## DESCRIPTION OF THE TASK
Return every one of the rows below, copying each line word for word.

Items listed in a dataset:
▶
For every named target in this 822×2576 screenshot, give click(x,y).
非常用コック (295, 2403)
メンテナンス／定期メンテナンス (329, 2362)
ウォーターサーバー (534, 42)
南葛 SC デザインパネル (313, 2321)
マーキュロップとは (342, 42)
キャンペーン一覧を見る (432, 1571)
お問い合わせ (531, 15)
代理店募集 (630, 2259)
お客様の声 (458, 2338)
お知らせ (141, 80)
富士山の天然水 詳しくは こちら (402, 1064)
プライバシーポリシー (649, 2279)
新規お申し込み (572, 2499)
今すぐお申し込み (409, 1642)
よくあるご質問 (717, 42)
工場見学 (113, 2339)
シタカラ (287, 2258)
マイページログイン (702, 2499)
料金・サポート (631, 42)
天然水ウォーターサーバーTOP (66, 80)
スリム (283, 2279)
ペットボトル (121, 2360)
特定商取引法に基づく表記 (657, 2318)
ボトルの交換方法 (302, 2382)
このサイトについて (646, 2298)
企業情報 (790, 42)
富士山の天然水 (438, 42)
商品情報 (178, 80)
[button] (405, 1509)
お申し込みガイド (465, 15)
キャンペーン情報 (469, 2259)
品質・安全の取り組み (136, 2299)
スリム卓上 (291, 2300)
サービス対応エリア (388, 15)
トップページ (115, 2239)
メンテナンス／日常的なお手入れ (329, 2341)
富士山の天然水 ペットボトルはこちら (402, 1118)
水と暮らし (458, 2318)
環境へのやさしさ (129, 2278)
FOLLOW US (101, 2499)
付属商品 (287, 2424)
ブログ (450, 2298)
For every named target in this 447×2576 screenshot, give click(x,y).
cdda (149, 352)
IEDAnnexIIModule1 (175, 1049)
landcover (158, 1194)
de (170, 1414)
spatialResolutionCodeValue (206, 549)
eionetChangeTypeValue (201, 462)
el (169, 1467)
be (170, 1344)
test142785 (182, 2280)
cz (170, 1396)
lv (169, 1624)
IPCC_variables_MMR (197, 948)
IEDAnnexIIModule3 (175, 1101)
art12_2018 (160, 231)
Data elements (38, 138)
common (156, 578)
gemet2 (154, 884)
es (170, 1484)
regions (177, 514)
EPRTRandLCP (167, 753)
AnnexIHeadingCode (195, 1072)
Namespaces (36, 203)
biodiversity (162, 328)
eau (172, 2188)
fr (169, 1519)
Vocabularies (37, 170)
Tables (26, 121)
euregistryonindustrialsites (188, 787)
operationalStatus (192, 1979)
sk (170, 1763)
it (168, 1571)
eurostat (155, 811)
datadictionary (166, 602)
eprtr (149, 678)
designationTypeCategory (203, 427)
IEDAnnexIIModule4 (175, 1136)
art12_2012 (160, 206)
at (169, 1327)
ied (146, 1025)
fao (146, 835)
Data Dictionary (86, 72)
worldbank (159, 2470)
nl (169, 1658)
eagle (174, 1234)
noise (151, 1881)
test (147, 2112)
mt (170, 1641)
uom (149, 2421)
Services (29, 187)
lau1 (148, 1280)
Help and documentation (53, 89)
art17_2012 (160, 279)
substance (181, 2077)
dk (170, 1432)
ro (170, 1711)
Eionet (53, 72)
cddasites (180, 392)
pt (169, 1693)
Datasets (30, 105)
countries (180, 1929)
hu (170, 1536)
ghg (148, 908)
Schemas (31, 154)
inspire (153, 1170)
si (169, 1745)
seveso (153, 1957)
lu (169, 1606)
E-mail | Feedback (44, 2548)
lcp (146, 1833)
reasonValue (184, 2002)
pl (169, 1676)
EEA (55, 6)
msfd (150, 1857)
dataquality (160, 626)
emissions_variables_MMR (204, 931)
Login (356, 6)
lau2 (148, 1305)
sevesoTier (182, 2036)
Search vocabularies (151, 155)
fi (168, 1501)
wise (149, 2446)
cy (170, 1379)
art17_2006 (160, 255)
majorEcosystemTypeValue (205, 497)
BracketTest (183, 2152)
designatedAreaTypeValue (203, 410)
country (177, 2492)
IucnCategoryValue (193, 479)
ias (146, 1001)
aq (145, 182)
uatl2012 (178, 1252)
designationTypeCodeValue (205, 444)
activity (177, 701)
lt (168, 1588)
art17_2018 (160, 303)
◀
## FINAL ANSWER
For every named target in this 822×2576 screenshot, give click(x,y).
非常用コック (295, 2403)
メンテナンス／定期メンテナンス (329, 2362)
ウォーターサーバー (534, 42)
南葛 SC デザインパネル (313, 2321)
マーキュロップとは (342, 42)
キャンペーン一覧を見る (432, 1571)
お問い合わせ (531, 15)
代理店募集 (630, 2259)
お客様の声 (458, 2338)
お知らせ (141, 80)
富士山の天然水 詳しくは こちら (402, 1064)
プライバシーポリシー (649, 2279)
新規お申し込み (572, 2499)
今すぐお申し込み (409, 1642)
よくあるご質問 (717, 42)
工場見学 (113, 2339)
シタカラ (287, 2258)
マイページログイン (702, 2499)
料金・サポート (631, 42)
天然水ウォーターサーバーTOP (66, 80)
スリム (283, 2279)
ペットボトル (121, 2360)
特定商取引法に基づく表記 (657, 2318)
ボトルの交換方法 (302, 2382)
このサイトについて (646, 2298)
企業情報 (790, 42)
富士山の天然水 (438, 42)
商品情報 (178, 80)
[button] (405, 1509)
お申し込みガイド (465, 15)
キャンペーン情報 (469, 2259)
品質・安全の取り組み (136, 2299)
スリム卓上 (291, 2300)
サービス対応エリア (388, 15)
トップページ (115, 2239)
メンテナンス／日常的なお手入れ (329, 2341)
富士山の天然水 ペットボトルはこちら (402, 1118)
水と暮らし (458, 2318)
環境へのやさしさ (129, 2278)
FOLLOW US (101, 2499)
付属商品 (287, 2424)
ブログ (450, 2298)
For every named target in this 447×2576 screenshot, give click(x,y).
cdda (149, 352)
IEDAnnexIIModule1 (175, 1049)
landcover (158, 1194)
de (170, 1414)
spatialResolutionCodeValue (206, 549)
eionetChangeTypeValue (201, 462)
el (169, 1467)
be (170, 1344)
test142785 (182, 2280)
cz (170, 1396)
lv (169, 1624)
IPCC_variables_MMR (197, 948)
IEDAnnexIIModule3 (175, 1101)
art12_2018 (160, 231)
Data elements (38, 138)
common (156, 578)
gemet2 (154, 884)
es (170, 1484)
regions (177, 514)
EPRTRandLCP (167, 753)
AnnexIHeadingCode (195, 1072)
Namespaces (36, 203)
biodiversity (162, 328)
eau (172, 2188)
fr (169, 1519)
Vocabularies (37, 170)
Tables (26, 121)
euregistryonindustrialsites (188, 787)
operationalStatus (192, 1979)
sk (170, 1763)
it (168, 1571)
eurostat (155, 811)
datadictionary (166, 602)
eprtr (149, 678)
designationTypeCategory (203, 427)
IEDAnnexIIModule4 (175, 1136)
art12_2012 (160, 206)
at (169, 1327)
ied (146, 1025)
fao (146, 835)
Data Dictionary (86, 72)
worldbank (159, 2470)
nl (169, 1658)
eagle (174, 1234)
noise (151, 1881)
test (147, 2112)
mt (170, 1641)
uom (149, 2421)
Services (29, 187)
lau1 (148, 1280)
Help and documentation (53, 89)
art17_2012 (160, 279)
substance (181, 2077)
dk (170, 1432)
ro (170, 1711)
Eionet (53, 72)
cddasites (180, 392)
pt (169, 1693)
Datasets (30, 105)
countries (180, 1929)
hu (170, 1536)
ghg (148, 908)
Schemas (31, 154)
inspire (153, 1170)
si (169, 1745)
seveso (153, 1957)
lu (169, 1606)
E-mail | Feedback (44, 2548)
lcp (146, 1833)
reasonValue (184, 2002)
pl (169, 1676)
EEA (55, 6)
msfd (150, 1857)
dataquality (160, 626)
emissions_variables_MMR (204, 931)
Login (356, 6)
lau2 (148, 1305)
sevesoTier (182, 2036)
Search vocabularies (151, 155)
fi (168, 1501)
wise (149, 2446)
cy (170, 1379)
art17_2006 (160, 255)
majorEcosystemTypeValue (205, 497)
BracketTest (183, 2152)
designatedAreaTypeValue (203, 410)
country (177, 2492)
IucnCategoryValue (193, 479)
ias (146, 1001)
aq (145, 182)
uatl2012 (178, 1252)
designationTypeCodeValue (205, 444)
activity (177, 701)
lt (168, 1588)
art17_2018 (160, 303)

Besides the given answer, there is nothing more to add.